His debut, along with quite a few follow-ups would make it out in limited self-release. As the years passed, these recordings only grew in stature and stigma, leading them to eventually seep into the influence of a lucky few. That is, at least, until the late ‘90s when Get Hip included him on a collection of rarities from Dove Studios which landed in the hands of Clint Simmons from De Stijl Records. In 2002 he’d issue the Michael Yonkers Band’s Micorminiature Love and start the ball of subsequent reissues rolling through outsider houses and Sub Pop alike. Yonkers even did a few collabs with Gregory Raimo, The Blind Shake, and Plastic Crimewave Sound around this time.
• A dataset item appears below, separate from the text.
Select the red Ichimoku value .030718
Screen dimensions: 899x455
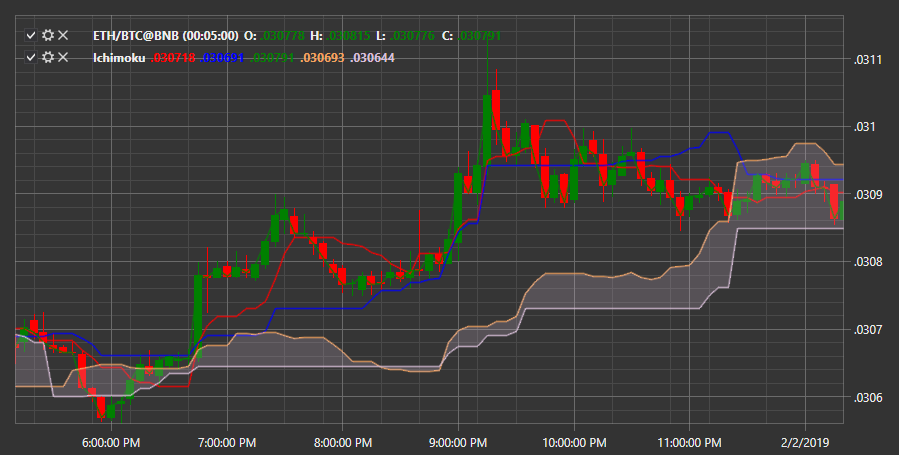pos(173,58)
Yonkers issued splits with Little Claw and Crimewave as well, but in the wake of his retirement its been quiet. Enter John Dwyer to get us all fired on Yonkers all over again.
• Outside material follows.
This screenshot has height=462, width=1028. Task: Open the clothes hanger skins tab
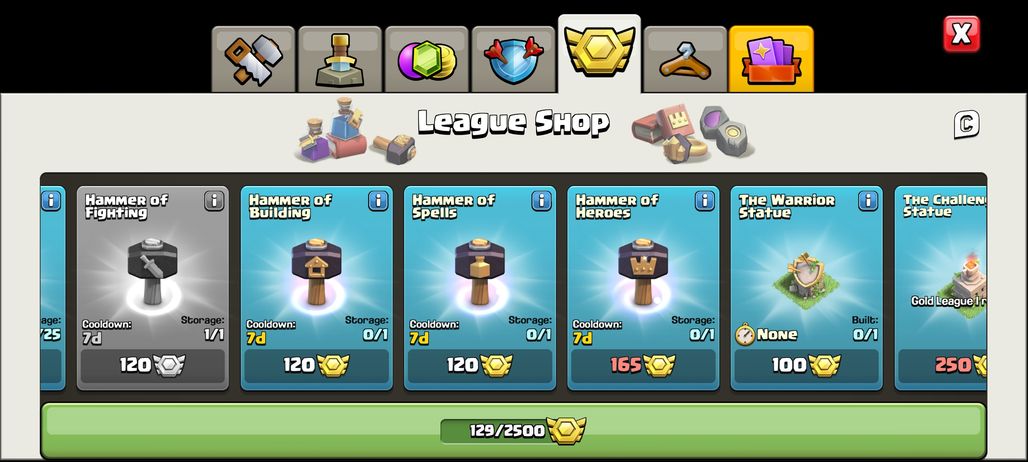685,59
Originally planned as a Record Store Day exclusive, but shifted due to pandemic, Dwyer’s put together a collection celebrating the catalog of Yonkers. While the impulses that work their way through Yonkers’ music could easily be threaded through the stripped folk approach of OCS or the noise excavations of Oh Sees, Dwyer chose to use the moniker that most often accompanies his personal and exploratory works — Damaged Bug — for this outing. I asked John what it was that drew him to the Yonkers catalog in the first place. “I really just heard it and immediately feel in love,” he admits. “Then I dug in deeper and saw that his catalogue was pretty far out and hard to pigeon-hole (heavy, mellow and breezy, weird home brewed A Capella etc). I think we are birds of a feather. He did what he wanted with his career and his art and I’ve spent my whole life working under that flag.”
 
Under the cover of the Bug, Dwyer explores those many shades of Yonkers he claims drew him to Yonkers in the first place, weaving together a pretty solid primer to the innovator’s work. That volume of work would seem daunting to most, but Dwyer’s nothing if not a consummate curator. Originally the collection of covers started larger than what’s presented here. “I chose 40 to start and slowly whittled them down to about 12,” notes Dwyer. I asked if there was a conscious curation, a need to represent across eras. “I think I just got high and picked my favorites,” he admits, “and ones I thought I would be capable of actually covering and doing justice. It was a good excuse to get high and listen to Yonkers.” I asked if that meant another volume was forthcoming. Twelve out of forty leaves plenty on the cutting room floor, though it seems at present this is all we’re gonna get. Dwyer does an excellent job of exhuming the ghosts of Yonkers’ material, though, and for the uninitiated this could prove the spark that sends them tumbling down the same rabbit-hole that seems to engulf even casual Yonkers fans. As a curio, this is a treasure, but as cipher to the kingdom of Yonkers, its also invaluable.